## About this task
Each line below from the one containing "The image size is (350, 201)." through the one containing "Task: Click 河海大学's A+ 专业就业 tile" is to be given again exactly, and no line outside that span.

Stored data:
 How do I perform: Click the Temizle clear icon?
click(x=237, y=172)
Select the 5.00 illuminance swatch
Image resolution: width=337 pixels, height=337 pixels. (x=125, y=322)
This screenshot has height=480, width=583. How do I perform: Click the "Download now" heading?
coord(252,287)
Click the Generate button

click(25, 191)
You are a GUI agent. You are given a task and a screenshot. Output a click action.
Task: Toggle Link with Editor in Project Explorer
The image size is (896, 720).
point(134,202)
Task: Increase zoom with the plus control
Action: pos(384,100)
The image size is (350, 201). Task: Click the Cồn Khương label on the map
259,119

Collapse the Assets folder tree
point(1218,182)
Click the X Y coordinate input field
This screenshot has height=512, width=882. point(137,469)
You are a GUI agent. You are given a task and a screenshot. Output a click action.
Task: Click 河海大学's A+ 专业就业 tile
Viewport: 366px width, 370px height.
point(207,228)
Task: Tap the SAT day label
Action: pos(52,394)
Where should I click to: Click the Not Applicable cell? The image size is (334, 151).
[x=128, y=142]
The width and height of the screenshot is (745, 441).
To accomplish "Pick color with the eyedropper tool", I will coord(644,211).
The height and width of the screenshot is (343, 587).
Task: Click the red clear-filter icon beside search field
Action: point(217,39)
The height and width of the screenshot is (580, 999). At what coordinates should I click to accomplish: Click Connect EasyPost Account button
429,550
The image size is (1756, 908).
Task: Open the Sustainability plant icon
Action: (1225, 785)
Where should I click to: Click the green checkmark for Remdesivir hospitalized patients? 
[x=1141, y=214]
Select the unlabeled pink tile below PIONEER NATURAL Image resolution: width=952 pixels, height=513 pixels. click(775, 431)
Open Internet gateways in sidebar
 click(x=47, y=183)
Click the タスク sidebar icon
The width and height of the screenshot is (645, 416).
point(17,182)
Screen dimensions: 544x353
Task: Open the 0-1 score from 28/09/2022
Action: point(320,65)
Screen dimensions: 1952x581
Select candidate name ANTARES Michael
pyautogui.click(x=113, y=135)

## Written solution
The image size is (350, 201). Task: Click the Cồn Khương label on the map
259,119

Collapse the Assets folder tree
point(1218,182)
Click the X Y coordinate input field
This screenshot has height=512, width=882. point(137,469)
You are a GUI agent. You are given a task and a screenshot. Output a click action.
Task: Click 河海大学's A+ 专业就业 tile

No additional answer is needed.